◆ PROMPT
Copy out every line of the records where the string "width" occurs.

[INFORMATION SUPPLIED Boundary: Start]

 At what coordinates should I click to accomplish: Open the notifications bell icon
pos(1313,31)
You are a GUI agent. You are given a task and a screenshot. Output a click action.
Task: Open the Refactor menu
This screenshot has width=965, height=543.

[INFORMATION SUPPLIED Boundary: End]
[INFORMATION SUPPLIED Boundary: Start]

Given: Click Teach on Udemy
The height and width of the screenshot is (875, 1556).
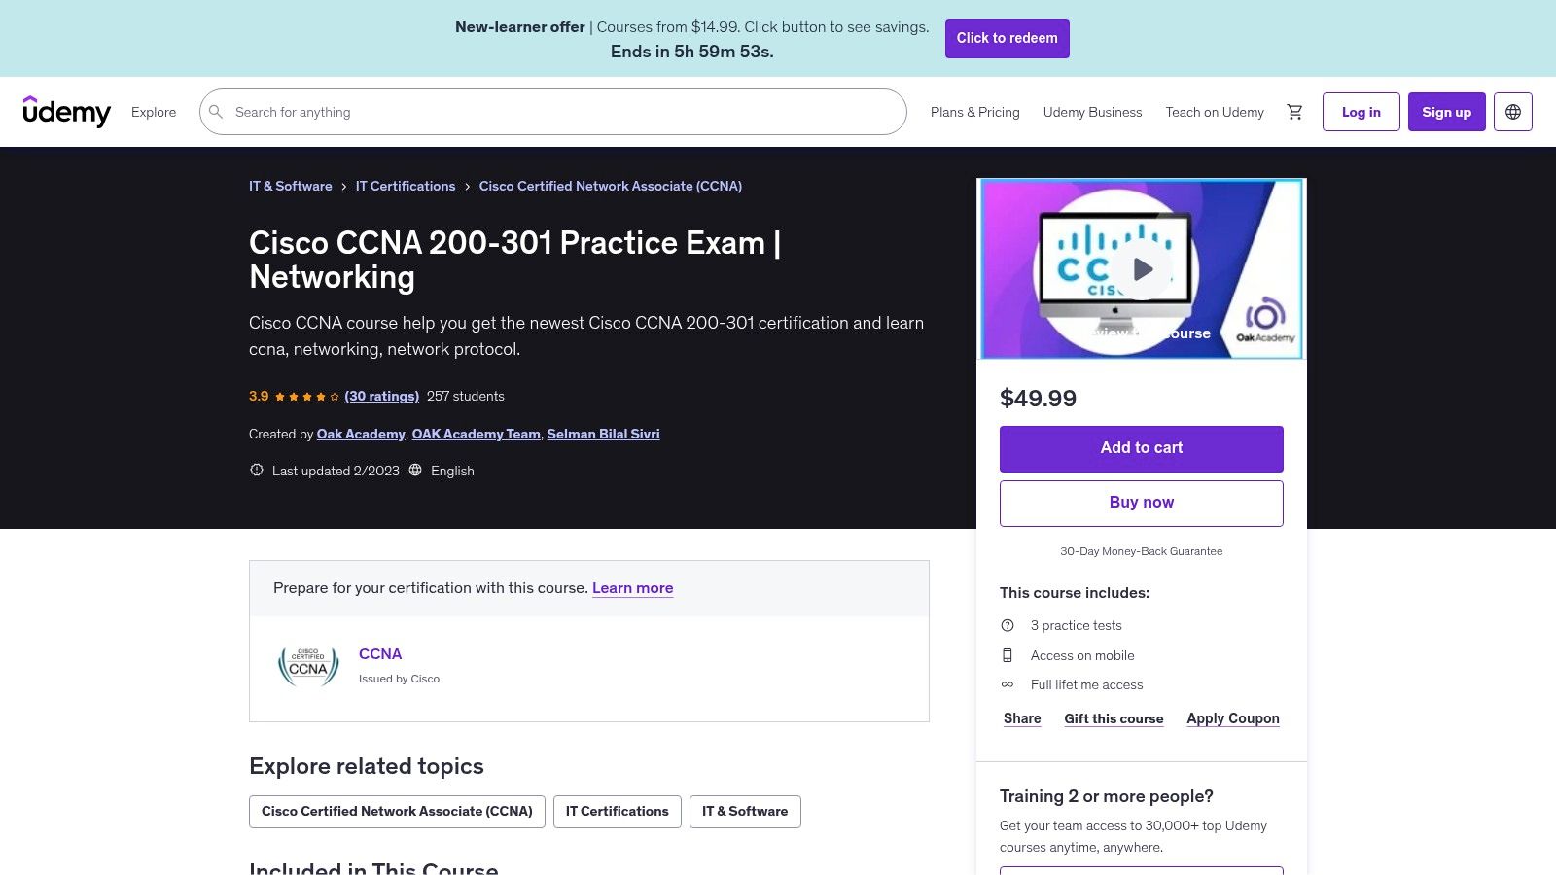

[INFORMATION SUPPLIED Boundary: End]

◆ YOUR SOLUTION
This screenshot has width=965, height=543.
The height and width of the screenshot is (875, 1556).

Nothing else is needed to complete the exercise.